If their drone project works high school students at Career Technology Center in Frederick MD could save the US farming industry billions of dollars.
FREDERICK, Md. (WUSA9) -- Drones, they protect the United States, are used to photograph extreme sports, now movie directors are using them too.
If a high school drone project gets off the ground like the one students at the Career Technology Center in Frederick are planning, they'll be saving the U.S. farming industry billions of dollars, too.
The students designed three drones to help farmers get rid of a worm-like pest called the European Corn Borer.

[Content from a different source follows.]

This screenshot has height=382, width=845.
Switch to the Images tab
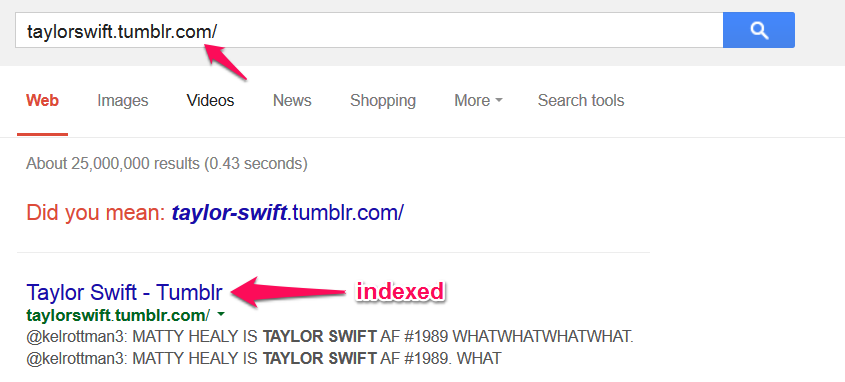(123, 101)
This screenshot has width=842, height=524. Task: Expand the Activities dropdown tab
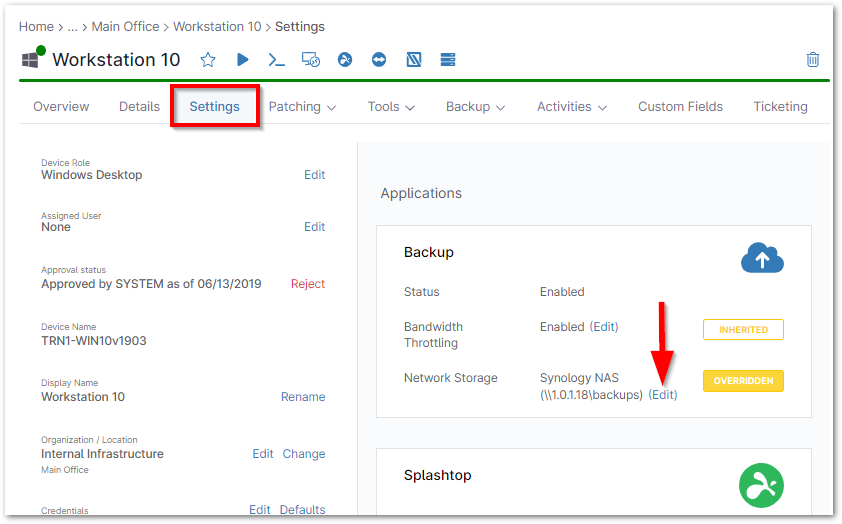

It's decimating crops and there's only a 10 day window when the pesticide will work.
One of the student drones flies over the corn field and when it lands it can inspect individual cornstalks.
Eleventh-grader Nathan Eschbach says it eliminates the need for workers to check every plant for the larvae.
"The arms move down, in, they drag the crop up and examine the bottom side then they move back down spread out and move back up as to not damage the crop," Eschbach said.
Next their crop dusting drone moves in to spray the right section of cornfield at the right time, saving time and lost of money.
The project is part of a contest called the Real World Design Challenge. The CTC team won for the state of Maryland and they'll got to nationals in D.C. in November.
CAD Engineering teacher Phil Arnold, says if this plan works, this could be game changer for farmers nationwide, saving billions of dollars in lost crops.
"A 5 percent damage is about 5 to 7 billion dollars just for the state of Iowa."
And with more than 80 million acres of corn nationwide the savings would be staggering. So would their career prospects.